The city of a million people is now reporting about 30 Ebola cases each day. On the surface, you really wouldn't know there was an epidemic of the world's scariest disease going on, except that every now and then an Ebola ambulance zooms past with its sirens on.
Something that did strike me was who was on the flight from Brussels to Monrovia. It literally was a "plane full of good Samaritans." Almost everyone on board was going to help with the epidemic.
There were dozens of U.S. military personnel, a bunch of medical teams from NGOs and a few guys wearing hats that had "public health" written on them.
The two men sitting next to me were U.S. Army engineers coming to build an Ebola treatment unit in Liberia. One of the guys said he was happy to finally be using his engineering skills to build something instead of just searching for bombs in Iraq and Afghanistan. The other guy agreed, but then said he was a bit concerned about the "invisible enemy."

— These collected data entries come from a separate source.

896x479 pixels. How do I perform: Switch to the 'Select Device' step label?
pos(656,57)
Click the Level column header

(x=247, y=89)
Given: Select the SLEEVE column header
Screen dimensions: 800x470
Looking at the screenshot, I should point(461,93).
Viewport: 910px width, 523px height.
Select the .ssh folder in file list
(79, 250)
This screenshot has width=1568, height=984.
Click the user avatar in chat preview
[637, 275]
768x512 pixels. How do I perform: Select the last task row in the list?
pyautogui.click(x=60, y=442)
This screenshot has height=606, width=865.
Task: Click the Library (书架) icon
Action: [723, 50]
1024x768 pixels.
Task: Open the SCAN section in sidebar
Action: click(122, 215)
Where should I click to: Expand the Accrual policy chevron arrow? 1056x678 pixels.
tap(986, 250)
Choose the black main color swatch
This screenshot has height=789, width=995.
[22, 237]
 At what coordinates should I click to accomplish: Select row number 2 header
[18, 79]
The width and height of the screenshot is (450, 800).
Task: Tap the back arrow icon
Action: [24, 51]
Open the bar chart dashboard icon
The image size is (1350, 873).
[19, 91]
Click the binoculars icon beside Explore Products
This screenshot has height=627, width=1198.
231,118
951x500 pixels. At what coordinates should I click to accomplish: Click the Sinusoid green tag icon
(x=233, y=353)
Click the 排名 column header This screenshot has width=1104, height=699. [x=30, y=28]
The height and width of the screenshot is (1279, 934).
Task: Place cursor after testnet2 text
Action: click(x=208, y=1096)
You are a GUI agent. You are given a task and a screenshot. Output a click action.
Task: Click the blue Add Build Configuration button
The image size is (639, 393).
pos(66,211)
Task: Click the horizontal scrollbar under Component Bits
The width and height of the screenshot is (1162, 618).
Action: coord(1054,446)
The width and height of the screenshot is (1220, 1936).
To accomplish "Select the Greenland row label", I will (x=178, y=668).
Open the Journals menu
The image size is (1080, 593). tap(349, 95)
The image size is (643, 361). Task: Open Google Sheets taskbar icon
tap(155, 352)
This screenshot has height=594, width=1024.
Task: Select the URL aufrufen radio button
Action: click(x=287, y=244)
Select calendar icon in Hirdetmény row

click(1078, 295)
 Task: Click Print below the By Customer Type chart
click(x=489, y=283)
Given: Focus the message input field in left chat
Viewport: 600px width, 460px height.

The three women sitting behind me on the plane were health workers coming to volunteer for Doctors Without Borders. They had taken time off from their jobs for the trip and had just spent four days learning to treat Ebola patients at a mock Ebola treatment center in Brussels.
The best thing they learned? How to take the "space suit" off. You have to put your chin on your chest and pull the suit over the back of your head, one of the doctors from Los Angeles told me. Then the suit never touches your face. Ah! I finally get it.
There was one exception to all these "good Samaritans" on the plane. One guy was a businessman from China. He wasn't concerned at all by Ebola. "Business goes on," he said.
With the third Ebola case reported in the U.S. last week, we've been hearing so much about shutting down commercial flights to and from West Africa. Sitting on the plane to Monrovia, I was struck by how essential these flights are to stopping the epidemic and getting help to millions of people.
There are only a handful of commercial flights still flying to Monrovia. Without them, how would these aid workers arrive? Liberia isn't an easy place to reach anyway; it takes more than 24 hours of traveling from Washington, D.C. Shutting down the last few flights still available would make it nearly impossible.